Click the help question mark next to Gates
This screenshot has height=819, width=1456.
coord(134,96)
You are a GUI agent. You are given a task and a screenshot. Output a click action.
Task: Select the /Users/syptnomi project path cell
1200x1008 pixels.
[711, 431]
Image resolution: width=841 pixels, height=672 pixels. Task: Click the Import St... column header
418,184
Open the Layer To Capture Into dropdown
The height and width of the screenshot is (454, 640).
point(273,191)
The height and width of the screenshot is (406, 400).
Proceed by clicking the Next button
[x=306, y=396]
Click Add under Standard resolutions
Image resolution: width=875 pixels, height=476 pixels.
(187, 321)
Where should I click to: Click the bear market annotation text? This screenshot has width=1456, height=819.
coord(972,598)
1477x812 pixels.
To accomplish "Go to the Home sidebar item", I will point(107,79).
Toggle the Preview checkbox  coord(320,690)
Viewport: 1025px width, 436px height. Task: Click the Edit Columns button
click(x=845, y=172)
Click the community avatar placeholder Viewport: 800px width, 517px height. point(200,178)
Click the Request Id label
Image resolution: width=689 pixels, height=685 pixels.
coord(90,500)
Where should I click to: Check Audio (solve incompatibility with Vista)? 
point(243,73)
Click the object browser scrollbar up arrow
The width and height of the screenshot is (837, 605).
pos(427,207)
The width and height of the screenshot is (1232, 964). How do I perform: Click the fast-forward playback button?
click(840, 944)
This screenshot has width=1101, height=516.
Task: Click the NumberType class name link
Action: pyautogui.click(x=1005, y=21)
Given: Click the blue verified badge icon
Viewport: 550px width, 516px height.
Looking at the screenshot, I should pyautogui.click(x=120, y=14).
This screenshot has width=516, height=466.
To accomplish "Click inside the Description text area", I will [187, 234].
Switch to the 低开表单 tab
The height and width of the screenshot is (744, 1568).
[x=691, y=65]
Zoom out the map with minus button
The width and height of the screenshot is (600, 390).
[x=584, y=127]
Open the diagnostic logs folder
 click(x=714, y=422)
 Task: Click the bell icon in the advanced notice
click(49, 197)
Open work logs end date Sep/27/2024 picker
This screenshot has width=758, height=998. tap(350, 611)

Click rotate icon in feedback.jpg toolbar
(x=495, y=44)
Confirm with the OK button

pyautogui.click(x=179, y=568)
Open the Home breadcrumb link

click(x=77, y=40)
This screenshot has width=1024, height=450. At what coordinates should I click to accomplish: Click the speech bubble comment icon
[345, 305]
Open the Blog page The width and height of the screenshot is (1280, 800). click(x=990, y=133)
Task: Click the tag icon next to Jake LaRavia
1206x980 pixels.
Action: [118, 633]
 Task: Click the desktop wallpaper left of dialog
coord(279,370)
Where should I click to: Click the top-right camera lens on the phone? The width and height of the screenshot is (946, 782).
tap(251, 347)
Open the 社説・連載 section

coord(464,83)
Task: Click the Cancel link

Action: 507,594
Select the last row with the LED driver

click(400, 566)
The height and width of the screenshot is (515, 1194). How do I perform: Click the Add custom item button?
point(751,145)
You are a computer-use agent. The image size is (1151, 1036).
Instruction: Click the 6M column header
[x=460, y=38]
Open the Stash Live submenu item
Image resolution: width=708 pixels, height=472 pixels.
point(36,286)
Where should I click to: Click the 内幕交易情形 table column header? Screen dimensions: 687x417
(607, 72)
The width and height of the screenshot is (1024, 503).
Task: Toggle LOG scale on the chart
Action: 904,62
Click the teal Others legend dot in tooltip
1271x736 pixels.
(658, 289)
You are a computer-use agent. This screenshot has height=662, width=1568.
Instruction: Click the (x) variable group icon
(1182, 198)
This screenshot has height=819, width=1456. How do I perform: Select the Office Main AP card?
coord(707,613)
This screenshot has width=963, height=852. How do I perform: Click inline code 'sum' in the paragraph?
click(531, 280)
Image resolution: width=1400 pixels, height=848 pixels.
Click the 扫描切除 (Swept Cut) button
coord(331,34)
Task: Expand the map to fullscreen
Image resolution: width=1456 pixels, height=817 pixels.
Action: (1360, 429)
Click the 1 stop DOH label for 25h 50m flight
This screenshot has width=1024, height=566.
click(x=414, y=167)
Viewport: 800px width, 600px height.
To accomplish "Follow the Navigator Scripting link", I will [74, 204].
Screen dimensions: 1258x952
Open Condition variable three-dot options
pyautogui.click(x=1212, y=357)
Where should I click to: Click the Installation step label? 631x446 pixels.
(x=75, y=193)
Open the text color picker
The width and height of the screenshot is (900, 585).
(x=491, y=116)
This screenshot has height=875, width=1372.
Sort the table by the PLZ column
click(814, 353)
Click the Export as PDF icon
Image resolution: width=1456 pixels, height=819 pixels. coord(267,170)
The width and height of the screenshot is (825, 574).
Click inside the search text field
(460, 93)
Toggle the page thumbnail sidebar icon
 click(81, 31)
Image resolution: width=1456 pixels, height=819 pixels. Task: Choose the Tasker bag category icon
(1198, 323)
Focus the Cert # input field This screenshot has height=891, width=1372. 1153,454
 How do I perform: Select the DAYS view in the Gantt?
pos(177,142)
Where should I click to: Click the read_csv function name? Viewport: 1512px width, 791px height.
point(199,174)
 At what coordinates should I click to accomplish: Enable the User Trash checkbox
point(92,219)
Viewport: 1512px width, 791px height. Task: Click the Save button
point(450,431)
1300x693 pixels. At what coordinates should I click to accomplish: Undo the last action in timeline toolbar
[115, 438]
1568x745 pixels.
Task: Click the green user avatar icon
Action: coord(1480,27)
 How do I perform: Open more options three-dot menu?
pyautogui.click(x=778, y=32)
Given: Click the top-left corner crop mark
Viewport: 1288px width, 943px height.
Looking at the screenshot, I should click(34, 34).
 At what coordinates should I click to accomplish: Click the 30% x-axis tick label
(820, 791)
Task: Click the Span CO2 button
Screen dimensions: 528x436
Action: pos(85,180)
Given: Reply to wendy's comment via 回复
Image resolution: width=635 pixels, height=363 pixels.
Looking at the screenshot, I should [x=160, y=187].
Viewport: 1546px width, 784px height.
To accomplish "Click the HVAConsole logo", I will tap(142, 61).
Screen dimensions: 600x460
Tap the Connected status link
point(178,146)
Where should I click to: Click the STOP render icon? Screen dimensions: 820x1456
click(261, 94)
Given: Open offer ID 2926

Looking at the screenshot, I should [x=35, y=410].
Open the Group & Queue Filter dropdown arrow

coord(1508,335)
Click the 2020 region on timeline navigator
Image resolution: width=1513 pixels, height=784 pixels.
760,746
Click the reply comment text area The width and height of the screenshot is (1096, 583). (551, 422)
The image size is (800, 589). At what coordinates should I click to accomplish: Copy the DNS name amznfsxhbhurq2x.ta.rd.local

> Task requirements
Identify every line above that contains the word "with", and copy each of those lines in full.

> Worked answer
Where should I click to: Check Audio (solve incompatibility with Vista)? 
Zoom out the map with minus button
Confirm with the OK button
Select the last row with the LED driver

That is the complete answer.